Brief
Repeat all of the entries that follow, replacing "GUI agent" with "screen navigation agent" wherever it occurs and leaving everything else unchanged.

Dataset content
»»

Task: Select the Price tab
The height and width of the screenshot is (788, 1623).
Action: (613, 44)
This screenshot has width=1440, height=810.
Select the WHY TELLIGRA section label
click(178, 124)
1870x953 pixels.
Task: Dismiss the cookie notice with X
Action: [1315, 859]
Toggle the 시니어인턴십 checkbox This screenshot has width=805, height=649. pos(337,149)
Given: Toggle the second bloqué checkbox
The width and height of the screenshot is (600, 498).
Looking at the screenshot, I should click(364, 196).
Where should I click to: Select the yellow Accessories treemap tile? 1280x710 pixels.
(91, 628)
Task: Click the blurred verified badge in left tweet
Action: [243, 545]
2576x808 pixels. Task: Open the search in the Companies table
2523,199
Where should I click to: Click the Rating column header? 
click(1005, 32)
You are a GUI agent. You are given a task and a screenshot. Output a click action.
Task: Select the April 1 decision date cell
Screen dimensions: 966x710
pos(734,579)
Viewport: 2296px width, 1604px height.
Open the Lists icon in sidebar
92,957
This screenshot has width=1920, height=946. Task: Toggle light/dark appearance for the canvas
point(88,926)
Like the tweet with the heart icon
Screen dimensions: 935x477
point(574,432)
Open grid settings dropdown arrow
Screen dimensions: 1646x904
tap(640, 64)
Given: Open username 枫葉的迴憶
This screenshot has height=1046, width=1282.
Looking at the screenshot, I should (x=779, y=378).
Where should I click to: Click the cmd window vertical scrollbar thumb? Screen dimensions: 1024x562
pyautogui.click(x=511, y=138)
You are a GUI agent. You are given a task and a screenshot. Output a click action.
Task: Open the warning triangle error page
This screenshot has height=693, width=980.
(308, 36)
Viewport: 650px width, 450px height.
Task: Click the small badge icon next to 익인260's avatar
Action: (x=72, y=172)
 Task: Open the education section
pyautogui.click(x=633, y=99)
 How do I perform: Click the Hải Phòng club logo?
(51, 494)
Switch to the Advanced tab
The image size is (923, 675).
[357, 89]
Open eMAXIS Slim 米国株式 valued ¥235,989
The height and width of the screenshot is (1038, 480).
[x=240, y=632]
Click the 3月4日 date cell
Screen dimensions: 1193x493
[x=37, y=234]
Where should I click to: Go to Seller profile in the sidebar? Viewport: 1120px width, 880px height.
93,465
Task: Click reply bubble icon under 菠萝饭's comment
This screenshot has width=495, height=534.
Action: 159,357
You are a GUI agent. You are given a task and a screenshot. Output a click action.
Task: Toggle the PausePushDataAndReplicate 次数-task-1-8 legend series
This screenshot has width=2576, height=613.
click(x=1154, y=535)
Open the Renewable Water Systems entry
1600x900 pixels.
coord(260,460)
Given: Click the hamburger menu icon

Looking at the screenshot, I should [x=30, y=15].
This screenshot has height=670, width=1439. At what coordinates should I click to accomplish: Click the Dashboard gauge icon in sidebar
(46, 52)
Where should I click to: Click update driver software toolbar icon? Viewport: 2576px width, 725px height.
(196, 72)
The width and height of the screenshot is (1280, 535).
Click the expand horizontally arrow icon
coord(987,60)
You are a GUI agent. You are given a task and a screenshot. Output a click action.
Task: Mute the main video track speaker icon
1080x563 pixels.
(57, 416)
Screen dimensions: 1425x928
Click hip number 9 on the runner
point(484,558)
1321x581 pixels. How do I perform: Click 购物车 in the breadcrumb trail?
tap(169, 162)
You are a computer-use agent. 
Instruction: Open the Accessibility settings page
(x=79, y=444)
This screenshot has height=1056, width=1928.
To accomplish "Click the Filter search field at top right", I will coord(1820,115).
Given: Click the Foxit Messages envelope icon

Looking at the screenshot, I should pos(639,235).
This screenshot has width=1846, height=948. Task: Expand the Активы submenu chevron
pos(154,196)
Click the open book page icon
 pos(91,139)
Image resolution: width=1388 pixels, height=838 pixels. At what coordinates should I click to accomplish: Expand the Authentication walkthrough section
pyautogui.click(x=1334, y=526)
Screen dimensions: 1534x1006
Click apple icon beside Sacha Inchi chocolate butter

««

Result for this task
Task: Select the Price tab
The height and width of the screenshot is (788, 1623).
Action: (613, 44)
This screenshot has width=1440, height=810.
Select the WHY TELLIGRA section label
click(178, 124)
1870x953 pixels.
Task: Dismiss the cookie notice with X
Action: [1315, 859]
Toggle the 시니어인턴십 checkbox This screenshot has width=805, height=649. pos(337,149)
Given: Toggle the second bloqué checkbox
The width and height of the screenshot is (600, 498).
Looking at the screenshot, I should click(364, 196).
Where should I click to: Select the yellow Accessories treemap tile? 1280x710 pixels.
(91, 628)
Task: Click the blurred verified badge in left tweet
Action: [243, 545]
2576x808 pixels. Task: Open the search in the Companies table
2523,199
Where should I click to: Click the Rating column header? 
click(1005, 32)
You are a screen navigation agent. You are given a task and a screenshot. Output a click action.
Task: Select the April 1 decision date cell
Screen dimensions: 966x710
pos(734,579)
Viewport: 2296px width, 1604px height.
Open the Lists icon in sidebar
92,957
This screenshot has width=1920, height=946. Task: Toggle light/dark appearance for the canvas
point(88,926)
Like the tweet with the heart icon
Screen dimensions: 935x477
point(574,432)
Open grid settings dropdown arrow
Screen dimensions: 1646x904
tap(640, 64)
Given: Open username 枫葉的迴憶
This screenshot has height=1046, width=1282.
Looking at the screenshot, I should (x=779, y=378).
Where should I click to: Click the cmd window vertical scrollbar thumb? Screen dimensions: 1024x562
pyautogui.click(x=511, y=138)
You are a screen navigation agent. You are given a task and a screenshot. Output a click action.
Task: Open the warning triangle error page
This screenshot has height=693, width=980.
(308, 36)
Viewport: 650px width, 450px height.
Task: Click the small badge icon next to 익인260's avatar
Action: (x=72, y=172)
 Task: Open the education section
pyautogui.click(x=633, y=99)
 How do I perform: Click the Hải Phòng club logo?
(51, 494)
Switch to the Advanced tab
The image size is (923, 675).
[357, 89]
Open eMAXIS Slim 米国株式 valued ¥235,989
The height and width of the screenshot is (1038, 480).
[x=240, y=632]
Click the 3月4日 date cell
Screen dimensions: 1193x493
[x=37, y=234]
Where should I click to: Go to Seller profile in the sidebar? Viewport: 1120px width, 880px height.
93,465
Task: Click reply bubble icon under 菠萝饭's comment
This screenshot has width=495, height=534.
Action: 159,357
You are a screen navigation agent. You are given a task and a screenshot. Output a click action.
Task: Toggle the PausePushDataAndReplicate 次数-task-1-8 legend series
This screenshot has width=2576, height=613.
click(x=1154, y=535)
Open the Renewable Water Systems entry
1600x900 pixels.
coord(260,460)
Given: Click the hamburger menu icon

Looking at the screenshot, I should [x=30, y=15].
This screenshot has height=670, width=1439. At what coordinates should I click to accomplish: Click the Dashboard gauge icon in sidebar
(46, 52)
Where should I click to: Click update driver software toolbar icon? Viewport: 2576px width, 725px height.
(196, 72)
The width and height of the screenshot is (1280, 535).
Click the expand horizontally arrow icon
coord(987,60)
You are a screen navigation agent. You are given a task and a screenshot. Output a click action.
Task: Mute the main video track speaker icon
1080x563 pixels.
(57, 416)
Screen dimensions: 1425x928
Click hip number 9 on the runner
point(484,558)
1321x581 pixels. How do I perform: Click 购物车 in the breadcrumb trail?
tap(169, 162)
You are a computer-use agent. 
Instruction: Open the Accessibility settings page
(x=79, y=444)
This screenshot has height=1056, width=1928.
To accomplish "Click the Filter search field at top right", I will coord(1820,115).
Given: Click the Foxit Messages envelope icon

Looking at the screenshot, I should pos(639,235).
This screenshot has width=1846, height=948. Task: Expand the Активы submenu chevron
pos(154,196)
Click the open book page icon
 pos(91,139)
Image resolution: width=1388 pixels, height=838 pixels. At what coordinates should I click to accomplish: Expand the Authentication walkthrough section
pyautogui.click(x=1334, y=526)
Screen dimensions: 1534x1006
Click apple icon beside Sacha Inchi chocolate butter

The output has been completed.